Six tips to reduce desk strain and pain

Our bodies aren’t designed to sit all day. That’s why office workers are frequently plagued by complaints of sore shoulders, leg discomfort, and neck pain.

Limit your desk strain with these 6 tips:

1.    Keep moving. Take a break every hour or so for a mini workout. Stand up and stretch, do some squats, or even a few pushups if your space allows. 

A NIOSH study found that regular, five-minute breaks throughout the day increased productivity while reducing sore eyes and upper body pain.

2.    Walk and talk. Get your coworkers in on the action and take those one-on-one meetings outside for a walk.

3.    Look away. Staring at a computer screen all day can strain your eyes. Some doctors recommend a 20-20 rule: Every 20 minutes, look away from your screen and refocus on an object in the distance for at least 20 seconds.

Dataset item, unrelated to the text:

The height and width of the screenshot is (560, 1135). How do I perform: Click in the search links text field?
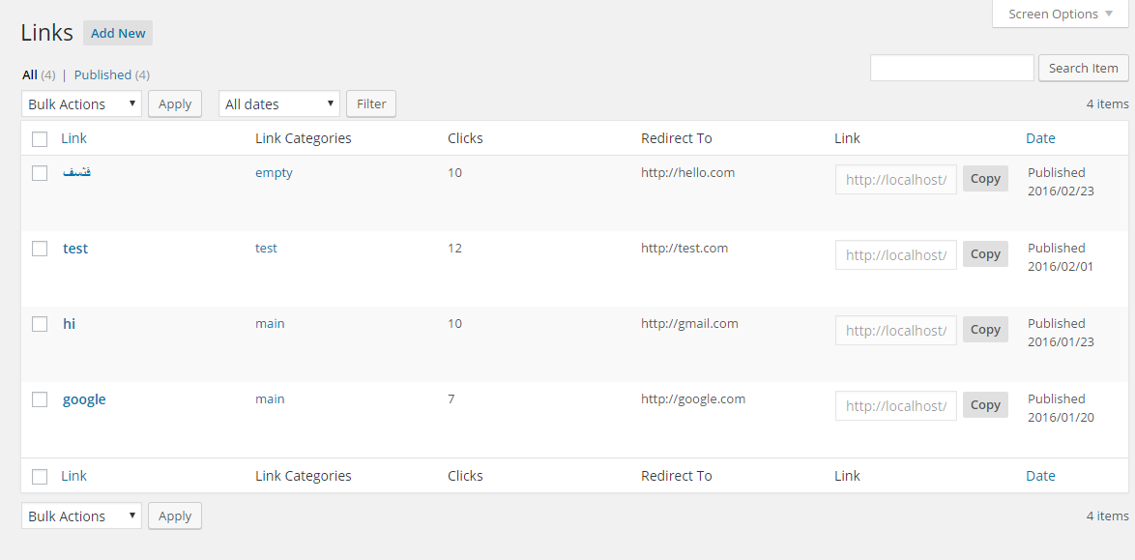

4.    Sit right. Adjust your desk chair so your feet can rest comfortably on the floor and your knees are about level with your hips. If your chair doesn’t offer lumbar support, place a cushion behind your back, or order an attachable lumbar cushion.

5.    Square it up. Your monitor should sit squarely in front of your chair, not off to the side. Position your monitor an arm’s length away, with the top of the screen just below eye level.

6.    Stand up. Try standing while you work. There are a variety of repositionable desks on the market that allow you to raise and lower your desk height throughout the day.

If you feel strain or discomfort at your desk, talk to your employer about ergonomic adjustments and alternatives. Chances are your employer will be receptive to small investments that improve your productivity and your health.